• _Extrait choisi_:
********
Baux du domaine de l’État, des départements, des communes et des établissements publics.

— La loi du 13 avril 1946, portant Statut du Fermage, exclut des dispositions de celui-ci les baux du domaine de l’État, des départements, des communes et des établissements publics ne portant pas sur une exploitation agricole.

La difficulté réside dans l’explication des termes « exploitation agricole ». Dans certains départements, le Nord par exemple, des arrêtés préfectoraux pris en application du Statut du Fermage stipulent que « toute parcelle de terre ou tout groupe de parcelles appartenant au même bailleur et loués au même preneur d’une superficie supérieure à 20 ares sont considérés comme parties essentielles d’une exploitation agricole ».

Fallait-il en conclure que toute parcelle de terre de plus de 20 ares appartenant à un établissement public, à un hospice par exemple, tombait sous le coup du Statut du Fermage puisqu’elle devait être considérée comme partie essentielle d’une exploitation agricole ?
********
• _Consigne_:
Répondez brièvement à ces questions sur l'extrait choisi ci-dessus.
1. De quelle date est la loi portant Statut du Fermage ?
2. Quel département sert d'exemple pour les arrêtés préfectoraux ?
3. Quel établissement public est cité en exemple dans la dernière phrase ?

• _Données fournies_:
********
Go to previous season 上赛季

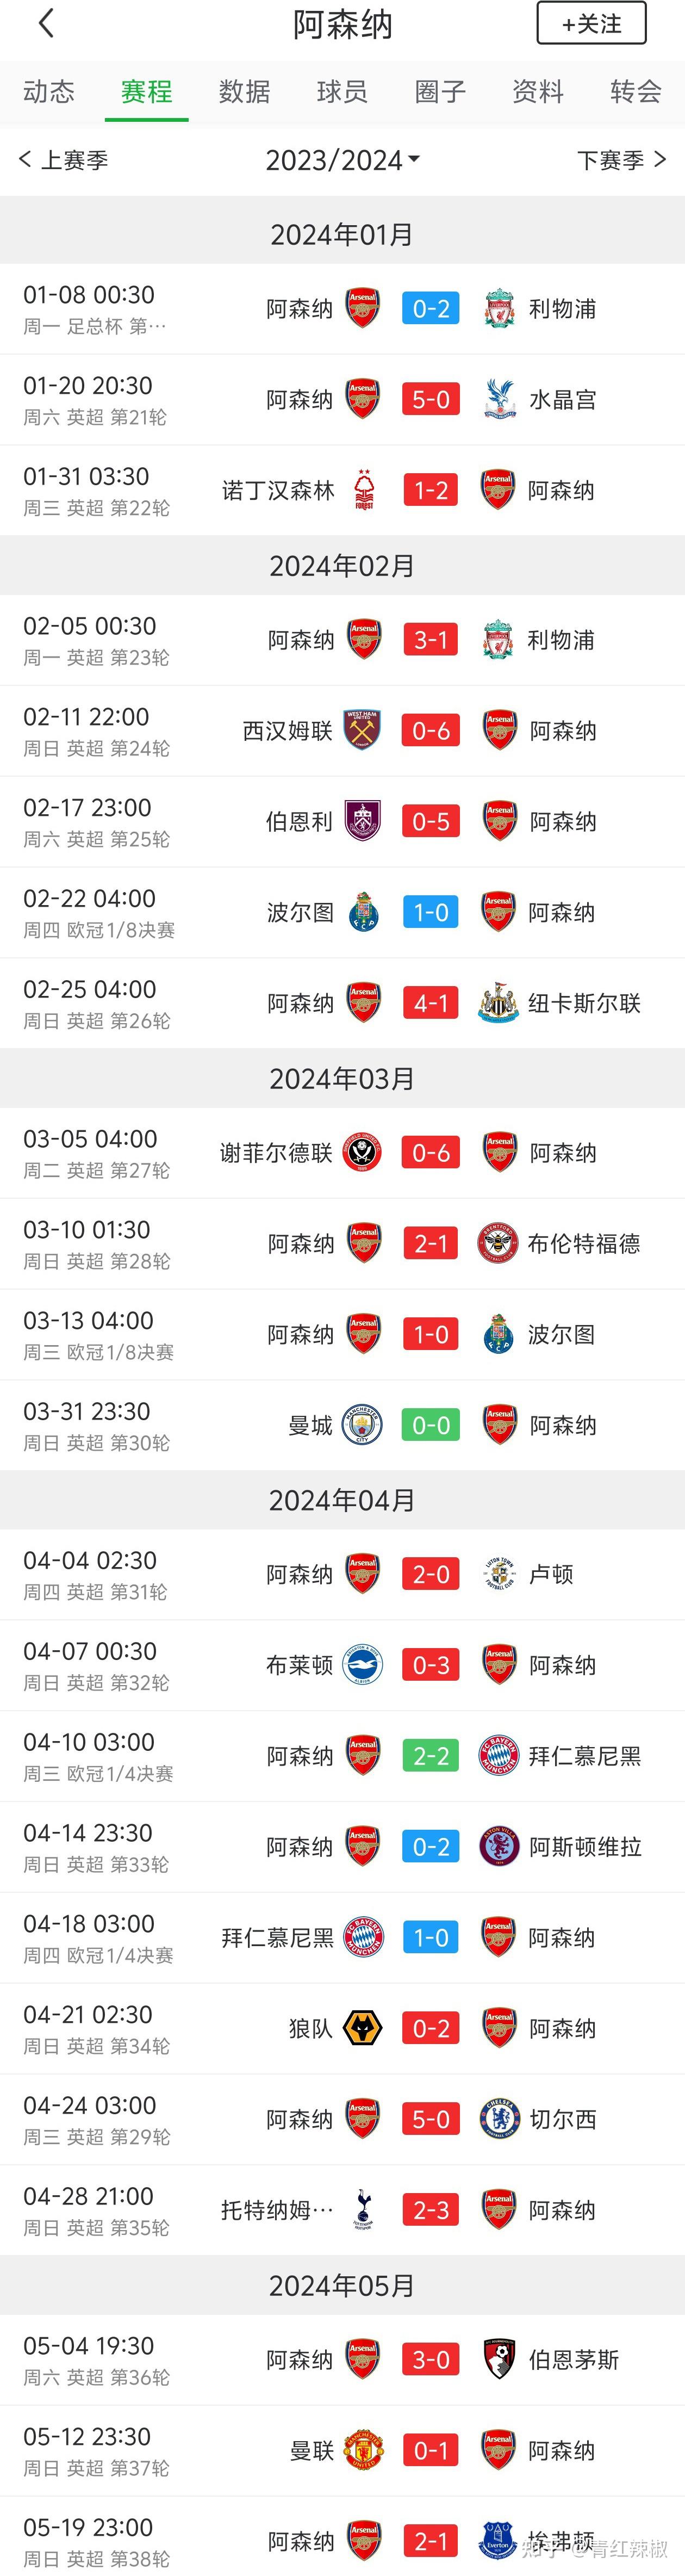click(x=63, y=160)
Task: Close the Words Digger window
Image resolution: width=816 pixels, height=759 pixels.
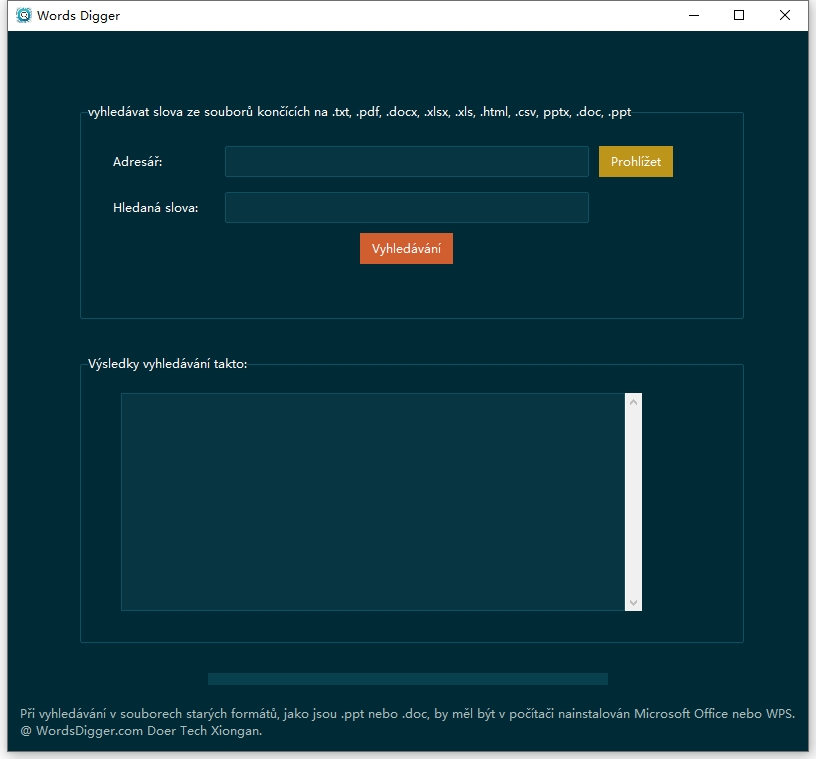Action: point(785,15)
********
• _Réponse rédigée_:
1. Du 13 avril 1946.
2. Le Nord.
3. Un hospice.